This is worth watching. It is the UK ZOE study where a large number of people (about 500k) reported symptoms, including vacc side effects, over a long period of time, into an app


The latest data from the above can be seen here.

Some other interesting snippets today:

Both vaccines are highly effective against the S. African and Brazilian variants but only after 2 doses. This is fine if you can vaccinate the population 2x before the other variants spread in your country.

AZ runs at 2x the side effects of Pfizer. It has worse side effects on 1st dose, while Pfizer reverses this. Both develop little immunity before 2 weeks. With both, the magnitude of side effects is no guide to resulting immunity. And both give almost total protection from severe disease; beyond what anybody had dreamed of, and right across the age range.

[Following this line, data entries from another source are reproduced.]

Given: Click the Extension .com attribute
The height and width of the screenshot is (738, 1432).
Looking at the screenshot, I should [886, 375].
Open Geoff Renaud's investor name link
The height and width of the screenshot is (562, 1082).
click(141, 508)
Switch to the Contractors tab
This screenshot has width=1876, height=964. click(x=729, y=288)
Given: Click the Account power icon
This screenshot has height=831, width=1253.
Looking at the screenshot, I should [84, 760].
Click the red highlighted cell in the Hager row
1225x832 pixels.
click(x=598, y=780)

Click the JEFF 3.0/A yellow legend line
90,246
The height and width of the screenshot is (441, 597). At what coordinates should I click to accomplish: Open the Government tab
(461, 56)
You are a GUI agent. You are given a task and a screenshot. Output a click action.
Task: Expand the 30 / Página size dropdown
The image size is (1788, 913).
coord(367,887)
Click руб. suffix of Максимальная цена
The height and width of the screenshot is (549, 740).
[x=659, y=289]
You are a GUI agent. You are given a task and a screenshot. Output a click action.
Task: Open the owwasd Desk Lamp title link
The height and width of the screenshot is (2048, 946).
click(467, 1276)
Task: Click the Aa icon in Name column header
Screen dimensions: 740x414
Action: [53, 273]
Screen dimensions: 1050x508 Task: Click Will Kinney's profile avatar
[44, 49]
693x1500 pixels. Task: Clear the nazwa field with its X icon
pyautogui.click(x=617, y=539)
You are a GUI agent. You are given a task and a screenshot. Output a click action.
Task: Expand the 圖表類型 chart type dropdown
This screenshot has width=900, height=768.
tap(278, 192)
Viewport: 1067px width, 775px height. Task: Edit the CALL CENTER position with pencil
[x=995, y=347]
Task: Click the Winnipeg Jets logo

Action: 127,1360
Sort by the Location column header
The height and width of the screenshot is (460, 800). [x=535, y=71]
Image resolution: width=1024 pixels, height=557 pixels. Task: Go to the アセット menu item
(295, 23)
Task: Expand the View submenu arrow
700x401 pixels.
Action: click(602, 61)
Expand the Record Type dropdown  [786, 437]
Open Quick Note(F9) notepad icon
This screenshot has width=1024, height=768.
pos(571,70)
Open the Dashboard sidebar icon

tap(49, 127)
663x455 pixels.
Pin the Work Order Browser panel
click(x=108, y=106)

The Brazilian version has a mortality up to 2% i.e. 2x worse but data is unclear because it comes from a place where medical care (and access to it) is poor.

Another thing is that some regions could vaccinate a lot faster. For example Brighton has very few people going through now. They want to do the lower age groups. But they have been told centrally that they cannot because once the media get hold of it, hell with break loose. The format of the TV news here is the banal one, where they run 5 mins of news and then endless interviews with people “affected” (selected by the producer of course to support the station narrative, preferably with appropriate emotion) and if one place is vaccing 50+ the media will smell blood and will drag out some guy of 60, 200km away, saying he hasn’t got the invite yet. This “equal for all” is costing lives, hundreds at least, but it is a battle not worth fighting if you are in politics because the media is constantly looking for somebody to hang.

Administrator
Shoreham EGKA, United Kingdom

Cobalt wrote:

1% mortality of Covid, if let run rampant, across 8 billion people, would be 80 million.

Do you want to say that without lockdowns 8 billion people would get infected in 1-2 years?
How is the mortality rate of 1% calculated?

LCPH, Cyprus

Peter wrote:

With both, the magnitude of side effects is no guide to resulting immunity.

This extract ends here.